(Records provided begins)

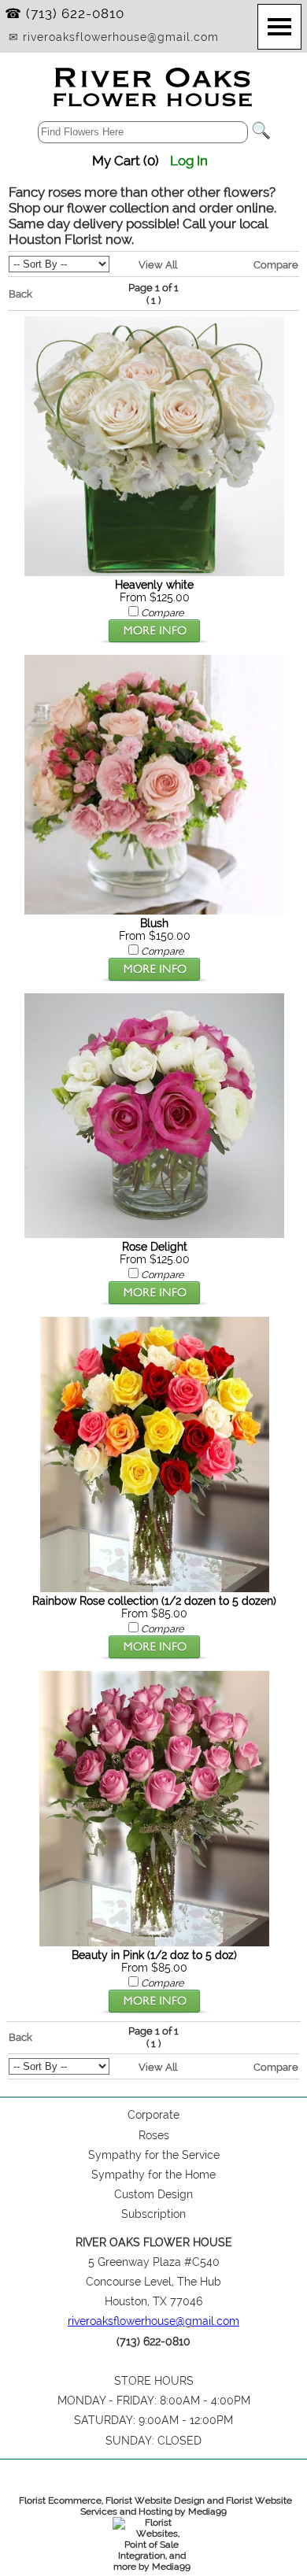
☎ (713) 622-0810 (64, 13)
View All (158, 264)
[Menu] (279, 27)
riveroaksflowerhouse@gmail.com (153, 2321)
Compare (275, 264)
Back (20, 293)
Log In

(Records provided ends)

• [What you need to do]: The expected output is the full data above, reproduced exactly with no images.

• [Response to the task]:
☎ (713) 622-0810 (64, 13)
View All (158, 264)
[Menu] (279, 27)
riveroaksflowerhouse@gmail.com (153, 2321)
Compare (275, 264)
Back (20, 293)
Log In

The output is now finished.